Updated 19 January 2026
  • Good reduction locus is the canonical constructible subset in parameter spaces where objects, such as varieties or motives, exhibit smooth and cohomologically trivial reduction.
  • It is characterized by invariants like branch discriminants, resultants, and the unramifiedness of Galois representations, linking algebraic, arithmetic, and analytic methods.
  • Applications include Diophantine analysis, classification of Shimura varieties and K3 surfaces, and effective arithmetic stratification in moduli spaces.

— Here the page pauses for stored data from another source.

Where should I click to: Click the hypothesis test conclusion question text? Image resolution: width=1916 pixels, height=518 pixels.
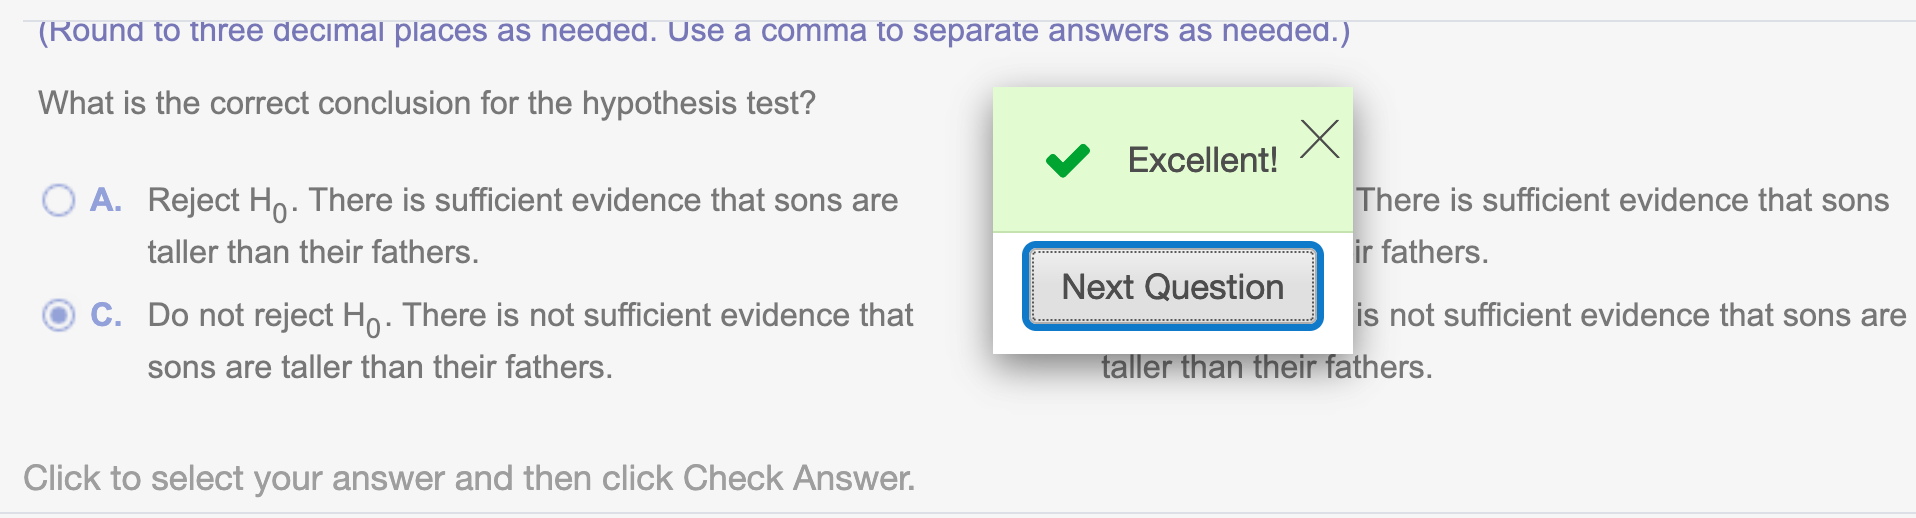click(427, 103)
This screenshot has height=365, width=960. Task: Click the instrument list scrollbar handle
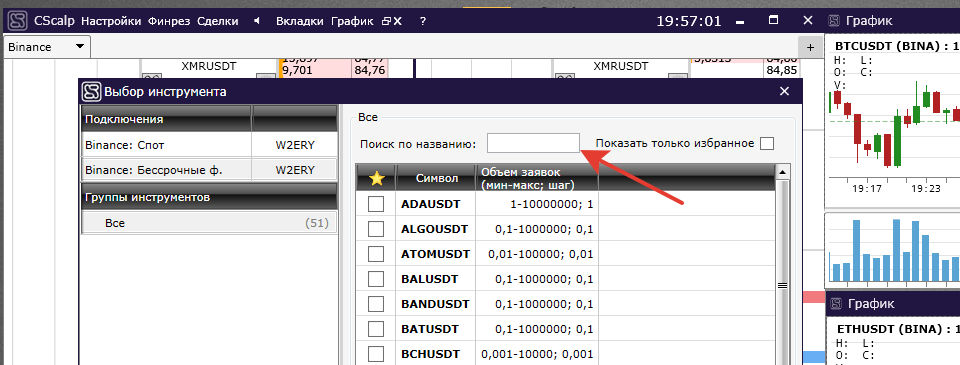tap(782, 285)
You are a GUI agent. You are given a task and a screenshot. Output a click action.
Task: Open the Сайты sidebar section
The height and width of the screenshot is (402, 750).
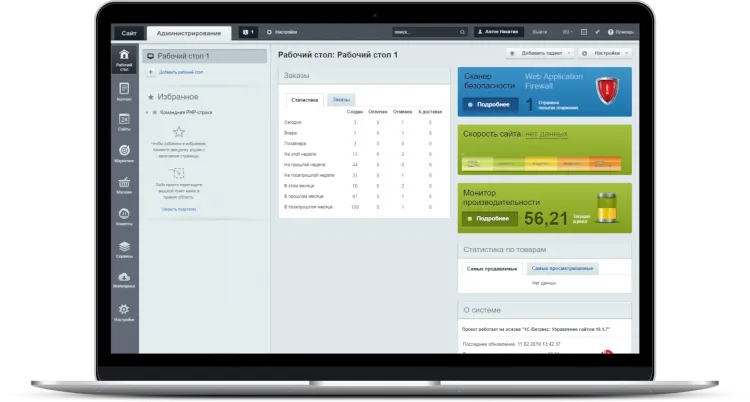point(124,122)
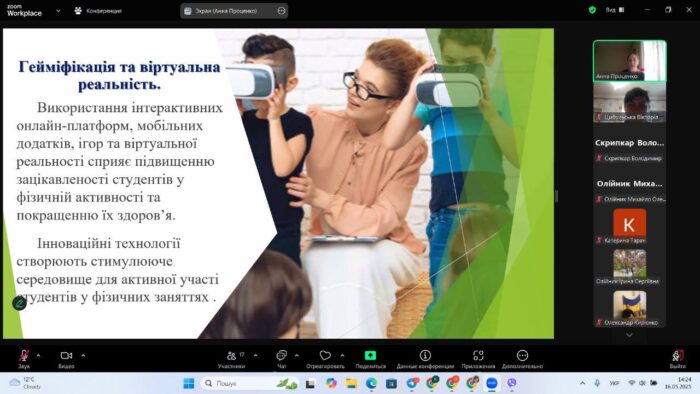
Task: Expand more participants with down chevron
Action: pos(629,335)
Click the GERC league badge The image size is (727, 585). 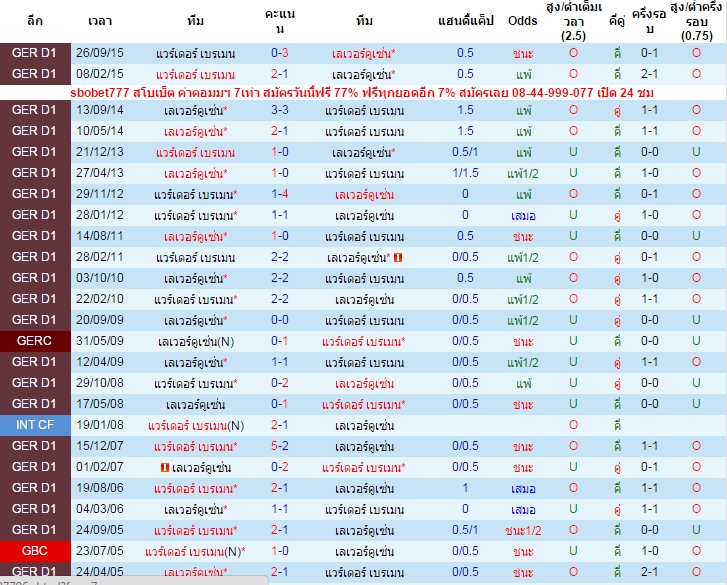coord(35,341)
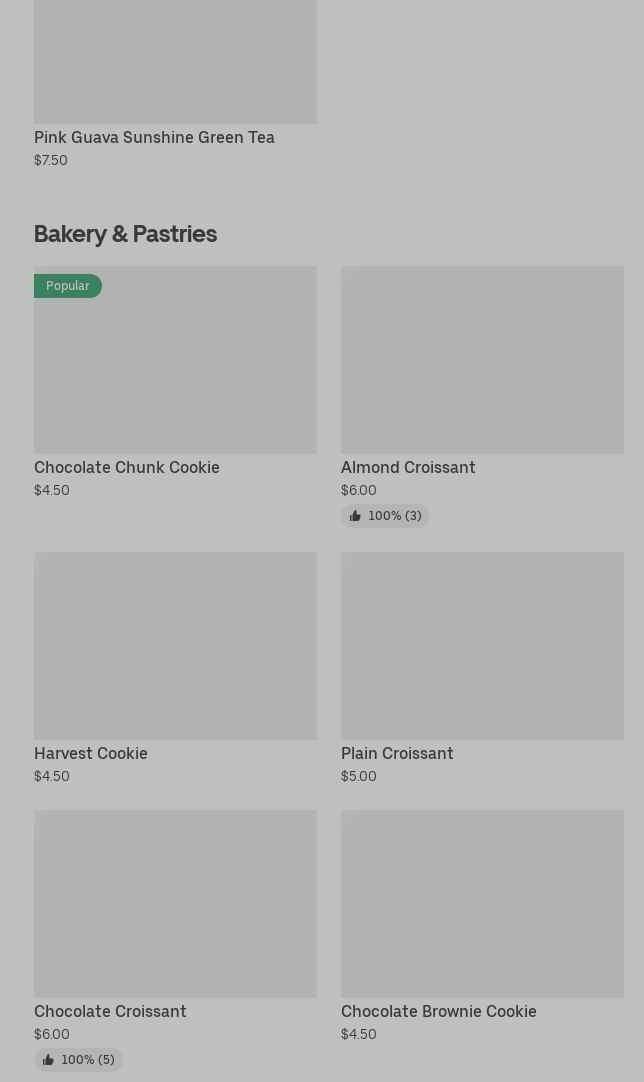The width and height of the screenshot is (644, 1082).
Task: Click the $5.00 price of Plain Croissant
Action: click(359, 776)
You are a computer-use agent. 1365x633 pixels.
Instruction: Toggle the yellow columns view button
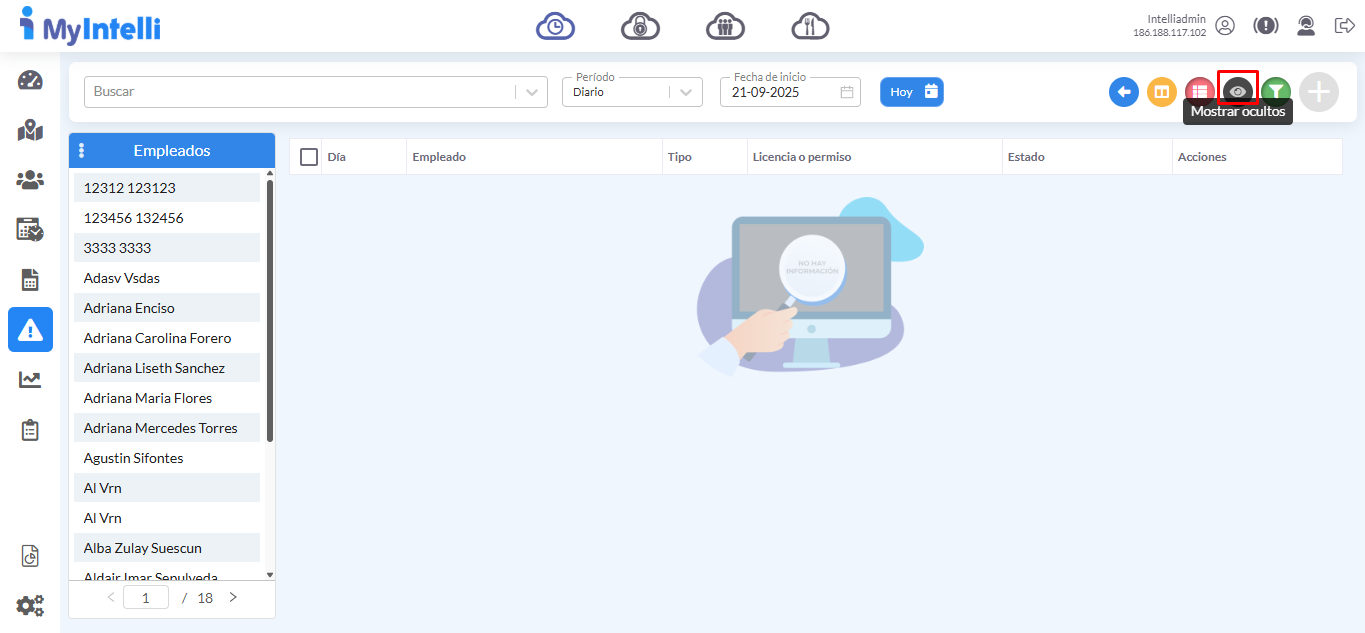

A good reduction locus is the canonical open (or constructible) subset of parameter spaces, moduli schemes, or base spectra where an object—such as a variety, motive, algebraic group, or morphism—enjoys the property of “good reduction”: that is, the existence of a model over the base with desirable regularity, smoothness, or cohomological triviality after specialization. The precise conditions defining good reduction depend on context: in arithmetic geometry, they often involve the regularity of integral models, unramifiedness of Galois representations, or stability properties under base change. The theory of good reduction loci synthesizes techniques from algebraic geometry, arithmetic, and representation theory to characterize, compute, and stratify regions within moduli spaces where such stability persists under reduction. Applications range from the Diophantine geometry of moduli spaces, to the cohomological analysis of Galois actions, to the structural theory of Shimura varieties and algebraic groups.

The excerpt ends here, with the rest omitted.